- Task goal
A word-for-word transcription of the data below is required.

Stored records
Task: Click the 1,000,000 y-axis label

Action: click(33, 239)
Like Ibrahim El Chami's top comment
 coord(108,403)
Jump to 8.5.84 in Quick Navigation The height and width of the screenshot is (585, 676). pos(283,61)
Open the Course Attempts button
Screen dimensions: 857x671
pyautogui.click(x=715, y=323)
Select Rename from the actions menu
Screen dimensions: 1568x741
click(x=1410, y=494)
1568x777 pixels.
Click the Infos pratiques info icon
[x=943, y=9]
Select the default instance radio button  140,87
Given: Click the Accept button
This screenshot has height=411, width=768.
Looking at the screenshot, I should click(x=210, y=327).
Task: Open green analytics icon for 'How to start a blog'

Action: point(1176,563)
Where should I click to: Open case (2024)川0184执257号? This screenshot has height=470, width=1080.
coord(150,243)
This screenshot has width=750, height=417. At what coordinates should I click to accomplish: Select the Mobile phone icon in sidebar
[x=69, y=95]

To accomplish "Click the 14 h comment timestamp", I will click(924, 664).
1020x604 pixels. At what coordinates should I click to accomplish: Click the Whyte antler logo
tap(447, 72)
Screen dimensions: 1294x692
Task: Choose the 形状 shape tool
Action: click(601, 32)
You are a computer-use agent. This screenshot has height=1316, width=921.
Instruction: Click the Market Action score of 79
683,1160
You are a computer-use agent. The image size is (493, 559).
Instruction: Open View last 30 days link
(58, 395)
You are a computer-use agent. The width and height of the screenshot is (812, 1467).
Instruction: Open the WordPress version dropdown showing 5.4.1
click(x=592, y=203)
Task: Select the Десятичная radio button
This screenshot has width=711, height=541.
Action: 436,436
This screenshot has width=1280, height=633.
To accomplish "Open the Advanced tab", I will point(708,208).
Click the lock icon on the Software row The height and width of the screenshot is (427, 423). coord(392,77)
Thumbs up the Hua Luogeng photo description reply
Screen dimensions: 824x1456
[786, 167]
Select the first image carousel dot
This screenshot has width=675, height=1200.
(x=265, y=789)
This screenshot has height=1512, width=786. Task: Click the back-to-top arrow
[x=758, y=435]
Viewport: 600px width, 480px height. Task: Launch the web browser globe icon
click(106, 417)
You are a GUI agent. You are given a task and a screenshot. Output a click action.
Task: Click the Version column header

- Answer space
Task: Click the 1,000,000 y-axis label

Action: click(33, 239)
Like Ibrahim El Chami's top comment
 coord(108,403)
Jump to 8.5.84 in Quick Navigation The height and width of the screenshot is (585, 676). pos(283,61)
Open the Course Attempts button
Screen dimensions: 857x671
pyautogui.click(x=715, y=323)
Select Rename from the actions menu
Screen dimensions: 1568x741
click(x=1410, y=494)
1568x777 pixels.
Click the Infos pratiques info icon
[x=943, y=9]
Select the default instance radio button  140,87
Given: Click the Accept button
This screenshot has height=411, width=768.
Looking at the screenshot, I should click(x=210, y=327).
Task: Open green analytics icon for 'How to start a blog'

Action: point(1176,563)
Where should I click to: Open case (2024)川0184执257号? This screenshot has height=470, width=1080.
coord(150,243)
This screenshot has width=750, height=417. At what coordinates should I click to accomplish: Select the Mobile phone icon in sidebar
[x=69, y=95]

To accomplish "Click the 14 h comment timestamp", I will click(924, 664).
1020x604 pixels. At what coordinates should I click to accomplish: Click the Whyte antler logo
tap(447, 72)
Screen dimensions: 1294x692
Task: Choose the 形状 shape tool
Action: click(601, 32)
You are a computer-use agent. This screenshot has height=1316, width=921.
Instruction: Click the Market Action score of 79
683,1160
You are a computer-use agent. The image size is (493, 559).
Instruction: Open View last 30 days link
(58, 395)
You are a computer-use agent. The width and height of the screenshot is (812, 1467).
Instruction: Open the WordPress version dropdown showing 5.4.1
click(x=592, y=203)
Task: Select the Десятичная radio button
This screenshot has width=711, height=541.
Action: 436,436
This screenshot has width=1280, height=633.
To accomplish "Open the Advanced tab", I will point(708,208).
Click the lock icon on the Software row The height and width of the screenshot is (427, 423). coord(392,77)
Thumbs up the Hua Luogeng photo description reply
Screen dimensions: 824x1456
[786, 167]
Select the first image carousel dot
This screenshot has width=675, height=1200.
(x=265, y=789)
This screenshot has height=1512, width=786. Task: Click the back-to-top arrow
[x=758, y=435]
Viewport: 600px width, 480px height. Task: Launch the web browser globe icon
click(106, 417)
You are a GUI agent. You are given a task and a screenshot. Output a click action.
Task: Click the Version column header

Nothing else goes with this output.